I’ve not, for the record, been in the slightest mood to tell tall tales of my weeks so far back home. I cannot so easily blame it on my sloth-like nature, nor could my experiences be dramatic anecdotes that resist sharing. I am approaching the end; eyeing my packed bags on the floor, I know I ought to be used to this, but even routines need to fall needlessly into a comfortable pattern. Flying back always pulls me: I can never justify leaving my family, for that has always pulled me behind.
On a lighter note, I’ve found good reason to resurrect my reading habit. I pulled in a paltry 3 novels for my summer break thus far, but at least the Lit Count is steadily picking up. As I once used to be aware of, reading in the subway polishes off pages quite easily. I never found the need to use trains in Adelaide (and reading in buses makes me nauseous), but a healthy comparison between commuters here and in Japan easily tips the Japanese in favour of reading as opposed to the Singaporean past-time of, well, staring. A Japanese man was once doing Sudoku (in pen!) as he was standing in the crowded Chuo train; I can hardly think of any other journey-derived excitement that could surpass that. Yes folks, I love tackling Sudoku..in pen.

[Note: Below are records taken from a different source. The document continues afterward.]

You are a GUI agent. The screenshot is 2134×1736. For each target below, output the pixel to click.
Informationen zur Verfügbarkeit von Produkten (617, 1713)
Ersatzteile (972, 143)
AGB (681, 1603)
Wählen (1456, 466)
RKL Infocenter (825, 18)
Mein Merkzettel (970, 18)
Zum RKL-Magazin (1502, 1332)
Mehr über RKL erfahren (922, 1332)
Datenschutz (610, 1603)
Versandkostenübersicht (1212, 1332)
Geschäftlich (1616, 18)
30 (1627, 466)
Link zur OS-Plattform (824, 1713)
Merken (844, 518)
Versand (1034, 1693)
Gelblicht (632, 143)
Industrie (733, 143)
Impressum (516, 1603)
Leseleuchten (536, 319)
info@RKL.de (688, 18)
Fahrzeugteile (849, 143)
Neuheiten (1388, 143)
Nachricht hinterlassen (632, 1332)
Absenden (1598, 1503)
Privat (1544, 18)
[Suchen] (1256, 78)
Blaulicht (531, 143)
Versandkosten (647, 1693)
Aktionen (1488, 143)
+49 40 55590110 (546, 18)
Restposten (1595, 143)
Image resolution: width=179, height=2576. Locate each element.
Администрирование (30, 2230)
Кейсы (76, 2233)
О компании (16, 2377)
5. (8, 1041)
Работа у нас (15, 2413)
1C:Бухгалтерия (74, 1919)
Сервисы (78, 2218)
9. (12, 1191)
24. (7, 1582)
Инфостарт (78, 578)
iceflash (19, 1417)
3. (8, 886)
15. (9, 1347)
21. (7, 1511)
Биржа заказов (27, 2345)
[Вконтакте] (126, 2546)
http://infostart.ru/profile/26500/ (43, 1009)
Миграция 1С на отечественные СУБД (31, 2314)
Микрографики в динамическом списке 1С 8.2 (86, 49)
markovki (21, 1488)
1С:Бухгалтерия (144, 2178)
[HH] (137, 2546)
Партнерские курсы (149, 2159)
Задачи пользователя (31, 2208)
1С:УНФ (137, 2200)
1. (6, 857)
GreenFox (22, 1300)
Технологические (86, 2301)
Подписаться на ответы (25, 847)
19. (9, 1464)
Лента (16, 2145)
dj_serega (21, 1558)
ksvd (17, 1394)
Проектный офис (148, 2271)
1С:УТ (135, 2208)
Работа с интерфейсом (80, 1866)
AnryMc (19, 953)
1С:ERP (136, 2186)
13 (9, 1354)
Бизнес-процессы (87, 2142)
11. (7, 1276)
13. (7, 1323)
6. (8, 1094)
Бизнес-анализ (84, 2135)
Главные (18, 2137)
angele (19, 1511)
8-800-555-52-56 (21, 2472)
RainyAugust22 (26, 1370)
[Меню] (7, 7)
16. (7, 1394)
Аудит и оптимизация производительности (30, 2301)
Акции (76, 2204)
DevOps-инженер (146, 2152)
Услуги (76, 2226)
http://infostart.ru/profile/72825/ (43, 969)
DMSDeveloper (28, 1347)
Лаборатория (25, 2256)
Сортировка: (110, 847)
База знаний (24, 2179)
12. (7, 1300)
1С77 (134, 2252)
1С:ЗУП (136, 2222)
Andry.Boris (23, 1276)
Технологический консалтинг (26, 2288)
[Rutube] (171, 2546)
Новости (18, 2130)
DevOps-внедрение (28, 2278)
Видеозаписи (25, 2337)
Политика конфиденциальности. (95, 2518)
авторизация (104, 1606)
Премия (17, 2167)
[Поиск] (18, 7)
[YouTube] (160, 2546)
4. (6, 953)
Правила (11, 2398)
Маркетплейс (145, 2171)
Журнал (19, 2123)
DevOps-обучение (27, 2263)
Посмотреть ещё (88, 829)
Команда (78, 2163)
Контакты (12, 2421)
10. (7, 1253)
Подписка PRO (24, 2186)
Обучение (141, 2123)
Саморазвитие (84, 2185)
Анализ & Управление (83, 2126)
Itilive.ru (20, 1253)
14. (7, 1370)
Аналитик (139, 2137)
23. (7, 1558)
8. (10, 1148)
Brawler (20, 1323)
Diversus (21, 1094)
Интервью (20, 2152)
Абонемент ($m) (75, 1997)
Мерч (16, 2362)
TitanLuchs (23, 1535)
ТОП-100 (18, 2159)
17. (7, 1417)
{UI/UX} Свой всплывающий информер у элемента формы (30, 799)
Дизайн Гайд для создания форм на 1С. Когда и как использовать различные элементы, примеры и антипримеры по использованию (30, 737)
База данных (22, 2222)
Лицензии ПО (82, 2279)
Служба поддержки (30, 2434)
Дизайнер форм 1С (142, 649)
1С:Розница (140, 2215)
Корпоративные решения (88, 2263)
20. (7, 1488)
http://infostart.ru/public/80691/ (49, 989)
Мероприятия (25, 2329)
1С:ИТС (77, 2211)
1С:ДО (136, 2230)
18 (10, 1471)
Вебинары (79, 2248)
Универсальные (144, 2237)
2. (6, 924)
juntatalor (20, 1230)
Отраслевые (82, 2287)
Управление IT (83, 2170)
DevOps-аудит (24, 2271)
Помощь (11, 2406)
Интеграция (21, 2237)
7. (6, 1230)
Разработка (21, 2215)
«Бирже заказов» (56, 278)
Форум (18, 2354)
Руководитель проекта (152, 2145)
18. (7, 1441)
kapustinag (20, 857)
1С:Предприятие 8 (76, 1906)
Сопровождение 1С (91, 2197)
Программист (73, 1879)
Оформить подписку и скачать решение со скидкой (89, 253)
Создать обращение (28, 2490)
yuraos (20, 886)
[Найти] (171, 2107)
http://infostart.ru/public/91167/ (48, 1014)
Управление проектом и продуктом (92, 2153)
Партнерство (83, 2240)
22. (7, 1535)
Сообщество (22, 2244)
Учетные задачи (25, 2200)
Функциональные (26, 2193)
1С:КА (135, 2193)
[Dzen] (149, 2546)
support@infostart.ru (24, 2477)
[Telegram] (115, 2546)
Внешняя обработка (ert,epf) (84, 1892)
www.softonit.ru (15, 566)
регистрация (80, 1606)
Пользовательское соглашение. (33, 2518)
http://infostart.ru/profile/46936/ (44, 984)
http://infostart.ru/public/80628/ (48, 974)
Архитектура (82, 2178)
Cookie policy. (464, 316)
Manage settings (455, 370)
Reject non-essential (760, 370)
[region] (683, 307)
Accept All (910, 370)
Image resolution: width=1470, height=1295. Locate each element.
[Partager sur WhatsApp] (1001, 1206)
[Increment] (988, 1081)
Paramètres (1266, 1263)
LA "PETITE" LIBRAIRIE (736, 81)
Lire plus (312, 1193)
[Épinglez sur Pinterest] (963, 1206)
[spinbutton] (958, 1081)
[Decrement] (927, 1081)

And now that I’ve finally finished Ian McEwan’s ‘Atonement’, I can be quite guilt free when picking the DVD off the shelves. One hates a film that butchers the book; though very few redeem the sins of its text (read: Lord of the Rings). Watching ‘Twilight’ with my tween cousins has forced me to keep a 5m radius off that minisculic plot of love, living death and pimples. No way will my cleansed fingers be touching that profit-driven written junk! As my cousin gave a Bella/Edward 101 lecture, I had to steady myself at strategic plot curves to prevent gagging on my own vomit. But that’s just me being vile…and terribly biased, for I have many examples of Love Stories that cut the mustard.
But back to the purpose of this ‘off the topic’ entry: I have now found (another) good reason to read more novels! Behold this quote:
‘ For this was the point, surely: he would be a better doctor for having read literature. What deep readings his modified sensibility might make of human suffering, of the self-destructive folly or sheer bad luck that drive men towards ill-health! Birth, death and frailty in between. Rise and fall - this was the doctor’s business, and it was literature’s too.
…. his kind of doctor would be alive to monstrous patterns of fate, and to the vain and comic denial of the inevitable; he would press the enfeebled pulse, hear the expiring breath, feel the fevered hand begin to cool and reflect, in the manner that only literature and religion teach, on the puniness and nobility of mankind…’
- Atonement, Ian McEwan
Too bad Robbie didn’t become a doctor. He would be one intriguing Cambridge doctor; like my Dr Darcy (mmph!).